Creating the future of documentaries


The February issue of Inside Film magazine focuses on the state of industry in documentaries. An article DOC2012 examines the shape of documentaries in Australia over the next 7 years. The piece quotes me as follows:

The potential impacts of digital media are broad. Media strategy consultant and chairman of the Future Exploration Network, Ross Dawson, believes the growing access Australians have to low-cost, high-quality video recording is creating a plethora of potential documentary content.

“It starts to get the Australian population at large documenting what they feel is interesting or pertinent about their lives and what they experience,” Dawson says. “This can lead to an extraordinarily rich repository of what is happening in Australia, which is a resource for documentary makers.”

The rise of internet-based social networks is creating communities of interest that may become a new form of funding. By tapping into a niche audience or issue online it may be possible for a filmmaker to more easily raise the capital to make their production.

There are many ways in which new technologies are likely to transform documentary making. As more and more high-quality cameras become available, there will be more footage that will be invaluable in documenting our life and times.

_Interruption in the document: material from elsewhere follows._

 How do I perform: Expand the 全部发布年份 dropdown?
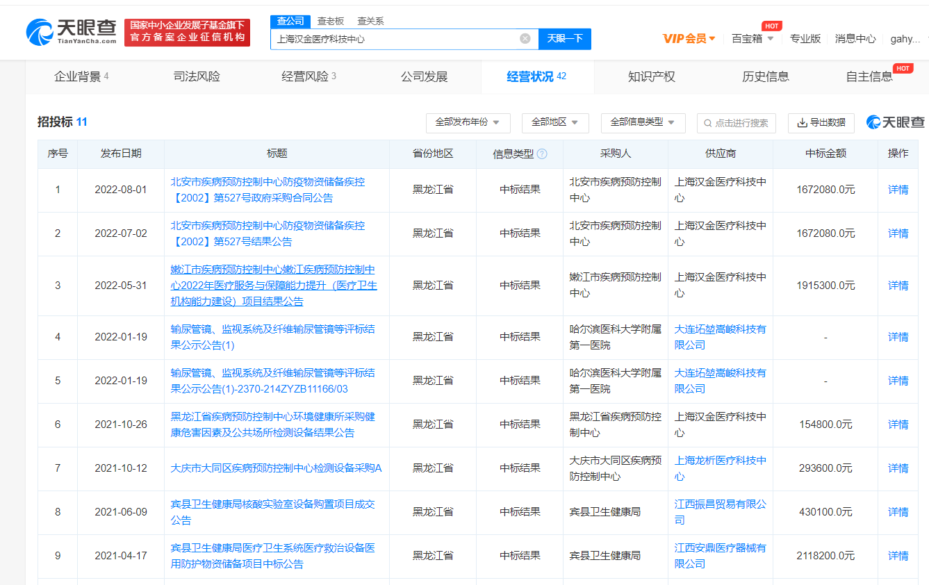[468, 122]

Most people will be happy to make available their video content for use in documentaries. We just need better mechanisms to match videographers (all of us) with those that wish to use that footage. In the last paragraph above I was referring to approaches such as Swarm of Angels, which are arguably more relevant to documentaries than feature films. Documentaries are often of interest to particular groups, who can not only choose to support the creation of something they will want to see, but may also actually profit from it. In short, social media platforms are likely to have far more impact on the future of documentaries than on more mainstream content such as feature films.